OVER 9000! >:O

Halo 3's particle system used an uber-shader framework, which while offering extensive control over particles, meant that the cost per particle was quite high.  Uber shader can be thought of as a phat shader with branched sub-programs, which are enabled or disabled according to some fetched input value. As a result there are going to be a zillion permutations of end results, which while flexible and easy, can be an inefficient use of resources.  While the uber shader does imply heavy dynamic branching (and more memory consumed for the shader cache), all the thread scheduling going on in Xenos mitigates the issue to some degree, but if one can avoid that, it's all the better.

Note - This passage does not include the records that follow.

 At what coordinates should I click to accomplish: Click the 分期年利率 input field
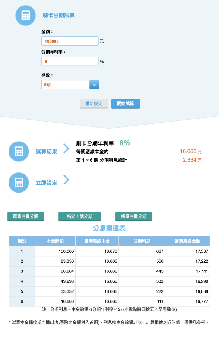(x=70, y=61)
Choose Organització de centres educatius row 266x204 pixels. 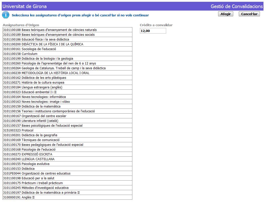46,174
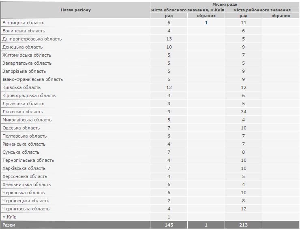
Task: Click value 13 in Дніпропетровська область row
Action: (169, 39)
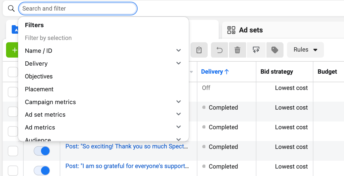Click the Delivery column sort arrow
This screenshot has width=344, height=176.
pyautogui.click(x=227, y=72)
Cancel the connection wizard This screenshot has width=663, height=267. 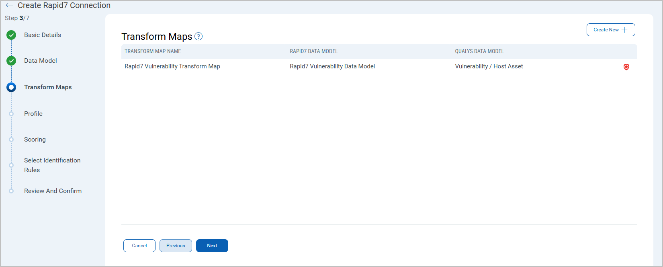pos(139,246)
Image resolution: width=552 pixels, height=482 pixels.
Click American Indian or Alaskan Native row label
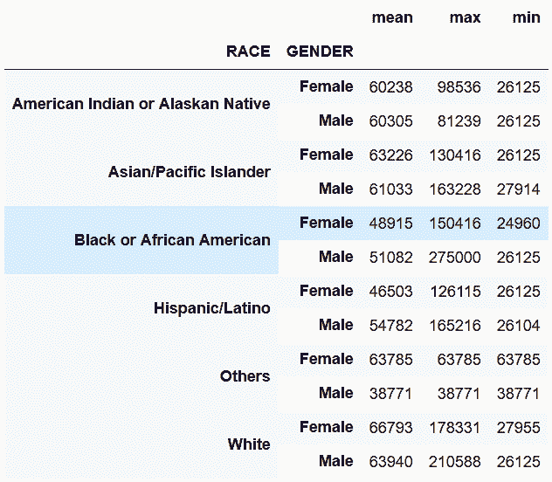click(x=141, y=104)
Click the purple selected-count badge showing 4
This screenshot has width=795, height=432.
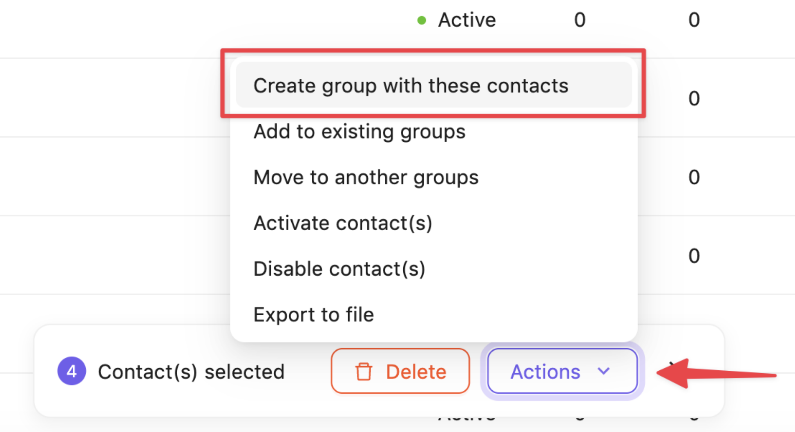[x=71, y=371]
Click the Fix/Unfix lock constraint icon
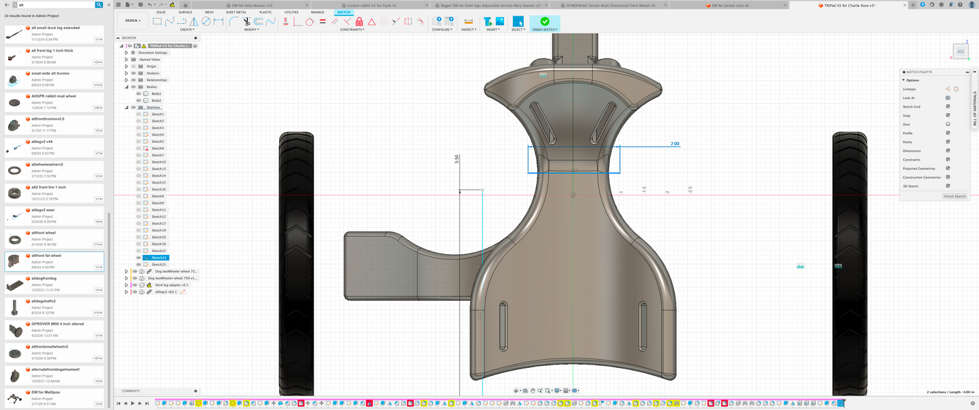Screen dimensions: 979x410 359,22
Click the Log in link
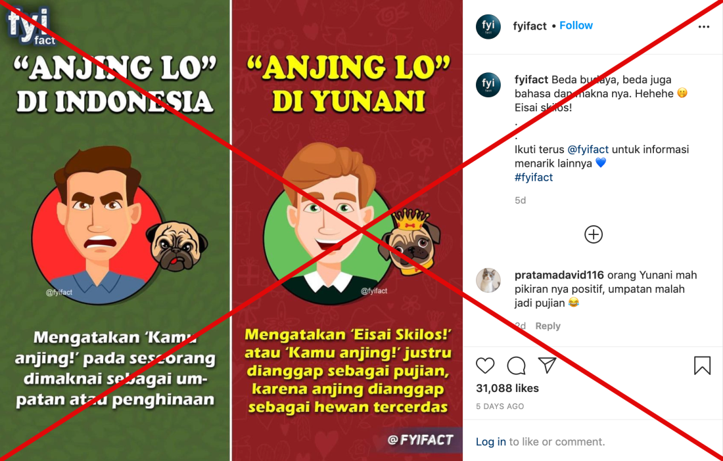 (x=490, y=442)
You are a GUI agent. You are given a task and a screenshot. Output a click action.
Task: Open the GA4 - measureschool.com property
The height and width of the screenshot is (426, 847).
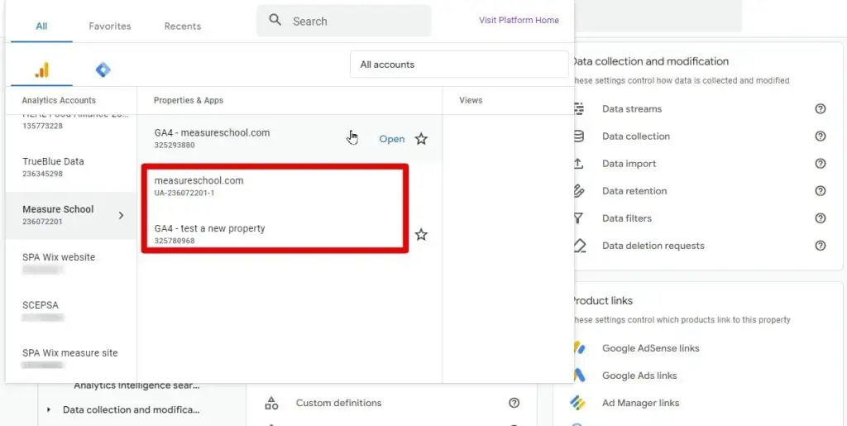(391, 139)
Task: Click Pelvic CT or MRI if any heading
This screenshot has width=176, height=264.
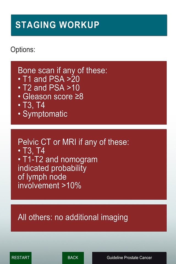Action: [x=73, y=142]

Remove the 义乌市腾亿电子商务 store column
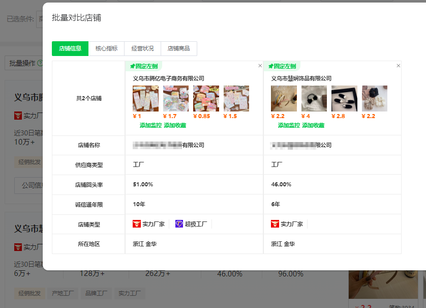[x=260, y=66]
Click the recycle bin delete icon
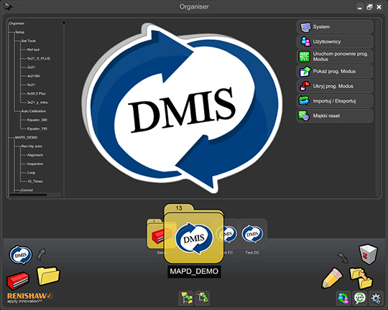 coord(368,254)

So basically, in Bungie's new system, particles are numerous and small, have very short life-times and simple pixel shaders. Over 24K particles can be rendered per frame with pseudo-collisions (more on that soon) and in less than 0.3ms on the GPU (<1% frame time).  Not bad for a six-year-old piece of... hardware! There is, of course, a CPU cost, but it amounts to telling the GPU what to render i.e. miniscule. Everything from there is done on the GPU, so there are no traffic/scope issues with the CPU and the like.

In trying to save space, Bungie distinguishes between static and dynamic particle states. The dynamic particle state is stored in three textures for a total of 28 bytes per particle, a significant reduction from Halo 3's 80 bytes/particle. A 4-component, 128-bit (FP32 per component) buffer stores particle position (XYZ) and age, a necessary precision due to considering all particles in the world space. The second buffer stores the velocities and the delta age in a 64-bit/FP16. Lastly, a 32-bit INT8 buffer is used to store 2D rotation & scale (X,Y vector) for randomized particle appearance, an 8-bit encoding controlling the brightness of monochromatic particle illumination, and an 8-bit reference for a particular particle's static data or type. Said static data is stored in a library texture consisting of three rows: physics (drag, gravity, turbulence), collision (elasticity), and render property inputs for both vertex and pixel shaders (Vertex Shader: size, orientation/velocity/screen facing, motion blur, Pixel Shader: color tint, texture index). The 8-bit reference for the particle type looks at a particular column, so it has the information for all three sets of data.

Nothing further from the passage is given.